Recorded Music – Performance, Culture and Technology

Research wins prestigious award

Recorded Music Performance, Culture and Technology

In November 2011 Amanda received the Ruth A. Solie Award for her latest book, Recorded Music: Performance, Culture and Technology, published by Cambridge University Press in 2010.

The award was made by the American Musicological Society for “a collection of essays of exceptional merit”. Recorded Music is described by Margot Fassler, Chair of the Award Committee, as: “A pioneering collection, building on and surpassing the theorising of Walter Benjamin and Theodor Adorno on the ways we think about and study recorded sound. Recorded Music heralds a shift towards sound studies and resonates with many observable directions in the field today, from studies of stagings, performances, rehearsals, the physicality of playing instruments, and issues surrounding multiple takes.

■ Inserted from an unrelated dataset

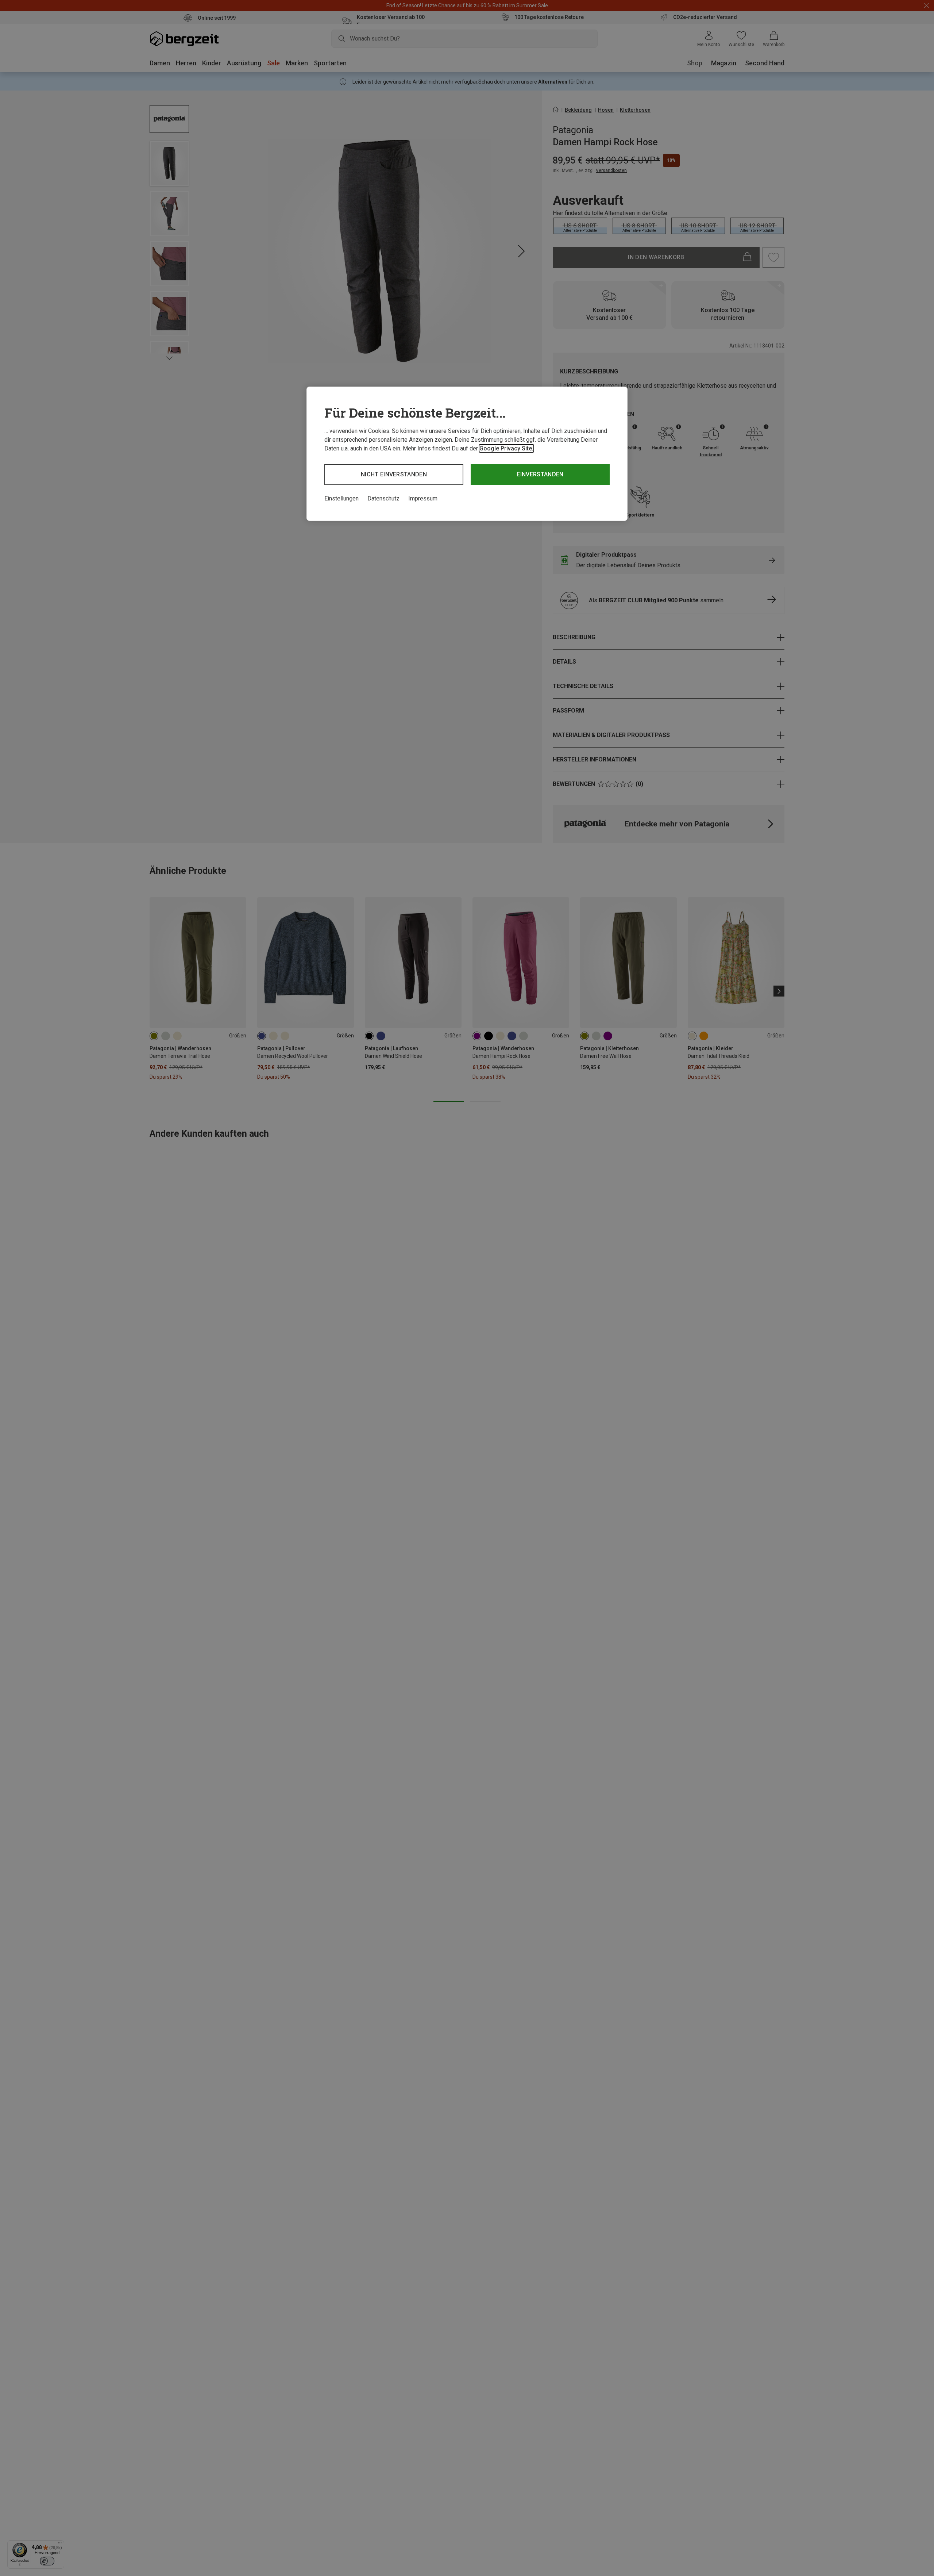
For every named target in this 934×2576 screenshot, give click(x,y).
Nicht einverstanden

“The interdisciplinary treatment of the subject is invigorating, especially in the contributors’ discussions of mash-ups, electronic mediation as musical meaning, and the democratisation of production from elite specialists to mass users.”

The American Musicological Society (AMS) was founded in 1934 to advance research in the various fields of music as a branch of learning and scholarship. 3,600 individuals and 1,100 institutional subscribers from over 40 nations participate in the Society.

Reviews & endorsements

Recorded Music is very well conceived and makes a unique contribution to the field. Moreover, it is expertly written and impeccably edited, and arguably belongs in every music library.’ The Journal of Music and Meaning

‘The polyphony of perspectives presented here is likely to generate a good deal of interesting discussion among graduate students, whilst the accessibility and concise nature of the chapters as individual accounts makes this a very useful tool for teachers of undergraduate courses.’ British Journal of Music Education.